À peine le cortège eût-il fait un demi mille et se fût-il recruté de tous ceux qui demeuraient sur la route, qu’une clameur formidable se fit entendre et que toutes les mains masculines, tenant une bouteille, s’élevèrent, et que toutes les bouches s’écrièrent en même temps :

— Hourrah pour Pouponne ! Hourrah pour Balthazar ! — À la santé de Pouponne ! à la santé de Balthazar !

Et, à chaque hourrah, les amis des fiancés avalaient une gorgée de l’eau-de-vie que renfermaient les bouteilles.

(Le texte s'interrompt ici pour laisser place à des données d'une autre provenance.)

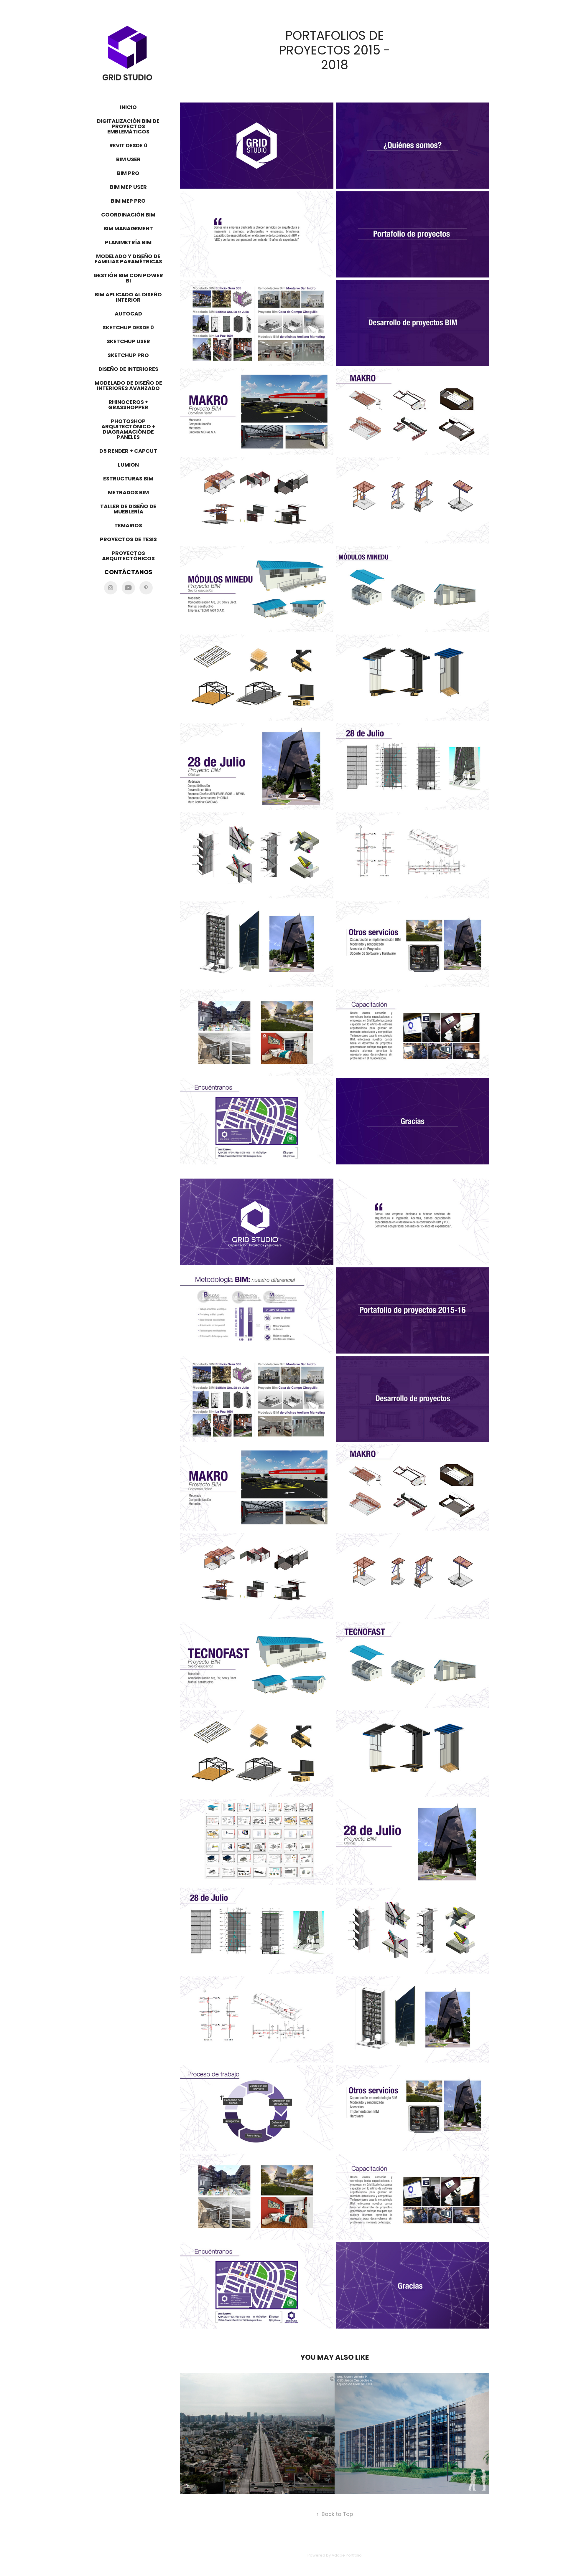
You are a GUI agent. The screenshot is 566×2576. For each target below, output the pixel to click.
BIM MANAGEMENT (128, 229)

— Grand Dieu ! s’écria mon aïeul pendant que sa femme se bouchait les oreilles, ces gens-là seront ivres avant que nous ayons fait la moitié du chemin.

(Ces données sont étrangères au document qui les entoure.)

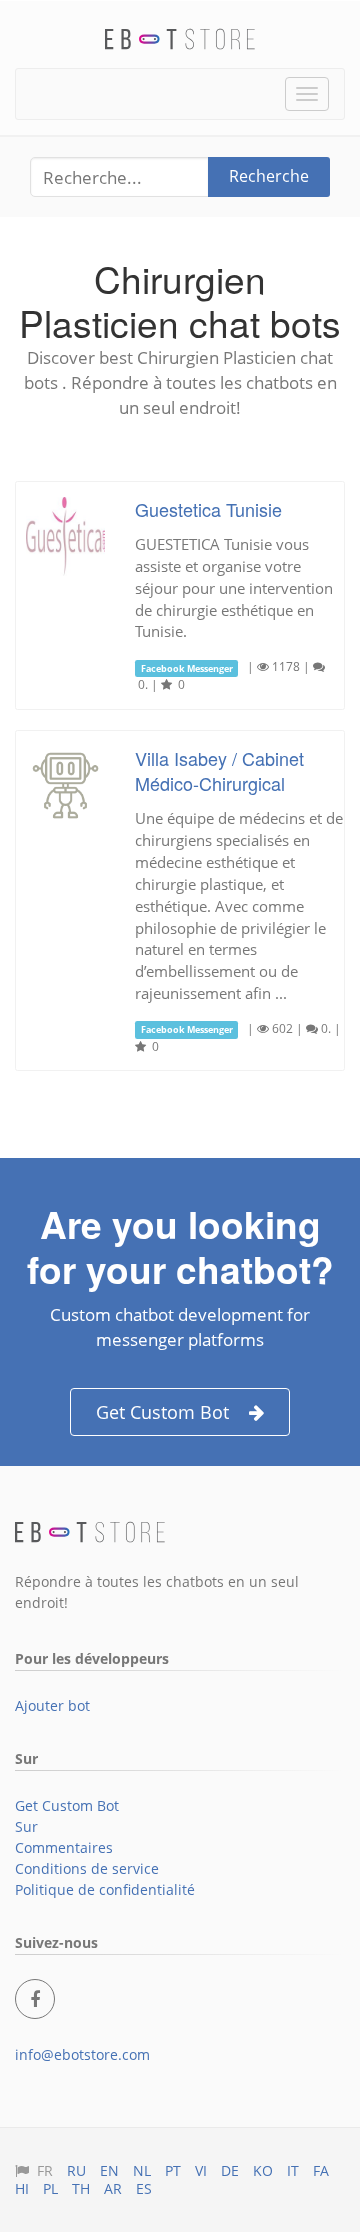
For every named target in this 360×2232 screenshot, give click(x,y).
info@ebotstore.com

On arriva à l’église, et les époux, suivis de monsieur, de madame Bossier et de tous les hommes du cortège y pénétrèrent en silence. Mais où étaient les femmes ? En arrivant, elles avaient toutes couru au bord du fleuve, leurs chaussures à la main : il fallait bien se nettoyer avant de se chausser ; et, quand tous ces pieds féminins furent bien propres, on passa les bas et les souliers et on se dirigea vers la salle du festin, changée pour le moment en cabinet de toilette. C’était là que les paquets avaient été laissés ; ce fut là qu’on enleva les papillotes, qu’on revêtit les jupes et les caracos bariolés, qu’on se fit belles enfin tout en échangeant pas mal de remarques tant soit peu hasardées. Et pendant que tout ceci se passait, le prêtre attendait à l’autel, et les jeunes fiancés agenouillés dans le premier banc, priaient en attendant le bon plaisir de mesdames Théogène, Théodule, Télesphore, Sosthène, Térence, Onésiphore, etc… et de mesdemoiselles Manette, Tit’Mine, Tonton, Arthémise, Modeste et autres.

Enfin elles entrèrent en ne ménageant pas le tapage, et, lorsqu’elles se furent installées de leur mieux, le prêtre fit signe aux mariés de s’approcher. Au moment où Pouponne se levait, monsieur Bossier s’avança vers elle et lui présenta le bras. En conduisant la jeune fille à l’autel, mon aïeul lui témoignait l’amitié et le respect qu’il lui portait. En voyant Pouponne au bras du gros monsieur, les femmes ne se génèrent point pour faire entendre un chuchotement qui exprimait leur étonnement et leur admiration.

La cérémonie fut courte : le bon prêtre savait bien qu’il était inutile de parler d’amour et de fidélité à ce jeune couple éprouvé par tant d’infortunes.